'Bonus years'
Early retirement plans in 2001 and 2003 allowed state employees to add five years to their age or work history for purpose of their pension. For example, a 60-year-old employee with 30 years service could retire with the same pension as he would have earned at 65. For an employee earning a salary of $50,000, the bonus years would raise his pension from $30,000 a year to $37,500.
'Retirement Plus'
A 2000 retirement plan called "Retirement Plus" allowed long-term teachers to increase their pension by an extra 2 percent of their final average salary for each year they worked over 24 years | meaning a 12 percent boost for teachers who worked 30 years, for example. One trade-off was an increase in teacher pension contributions.
Buying time
Employees can "buy" credit for years they spent working at a variety of jobs outside the government or didn't pay into the pension system. For example, teachers can buy pension credit for time teaching at a private school or serving in the Peace Corps. Other state workers | including legislators | can get credit for years served as unpaid town officials. To buy time, employees pay what they would have paid if they had been working for the government at the time, plus interest.
One day equals one year
Elected officials are credited a full year's work if they work even a single day in a calendar year. Since legislators' terms don't expire until January, they get credit for a full year when they decide not to run for re-election or are defeated.

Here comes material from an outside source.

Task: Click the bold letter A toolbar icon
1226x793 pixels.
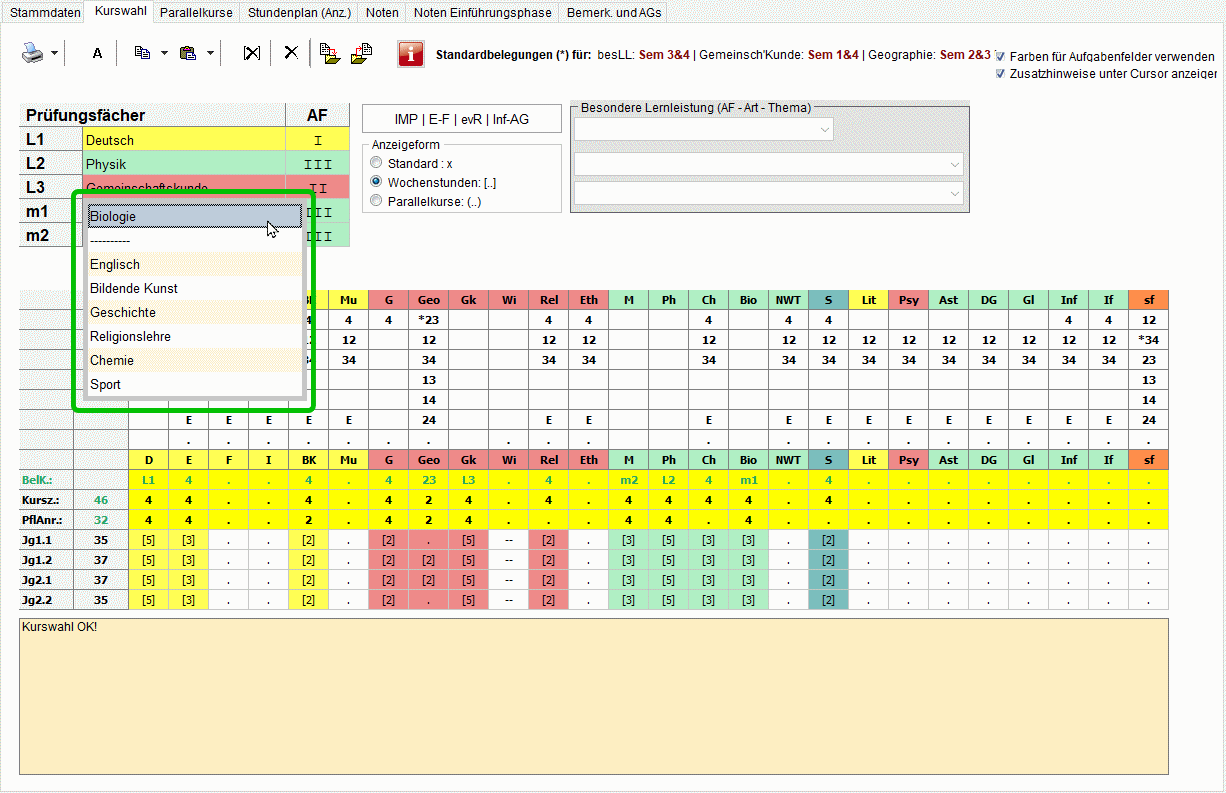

When it's good to be fired
Employees fired after 20 years, including lawmakers "fired" by voters, can start collecting their pensions before the usual age of 55. The same applies to employees whose positions are eliminated. A 2002 Commonwealth Magazine report found that a suspiciously high one-third of such pensions granted since 1990 went to employees who had passed the critical 20-year mark by less than a year.
The 'hockey stick'
Because pensions are based on the average of their three highest earning years, employees in low-paid government positions, like public boards, can dramatically increase their pensions by latching on to a high-paid job for three years. Employees who wangle big raises as they near retirement also pump up their pensions.
Group discount
Government employees are divided into four pension groups. Most are in Group 1. Those considered to have more hazardous jobs, like police and firefighters, are in Group 2, 3 or 4. They can retire earlier with better pensions. But among those whose jobs are classified as hazardous are district attorneys, switchboard operators at municipal electric plants and county elevator repairmen. And employees are constantly lobbying the Legislature to reclassify their jobs to move them out of Group 1. In addition, employees who manage to transfer to a "hazardous" job after years in a low-risk position get paid a pension as if they had spent their entire careers risking life and limb.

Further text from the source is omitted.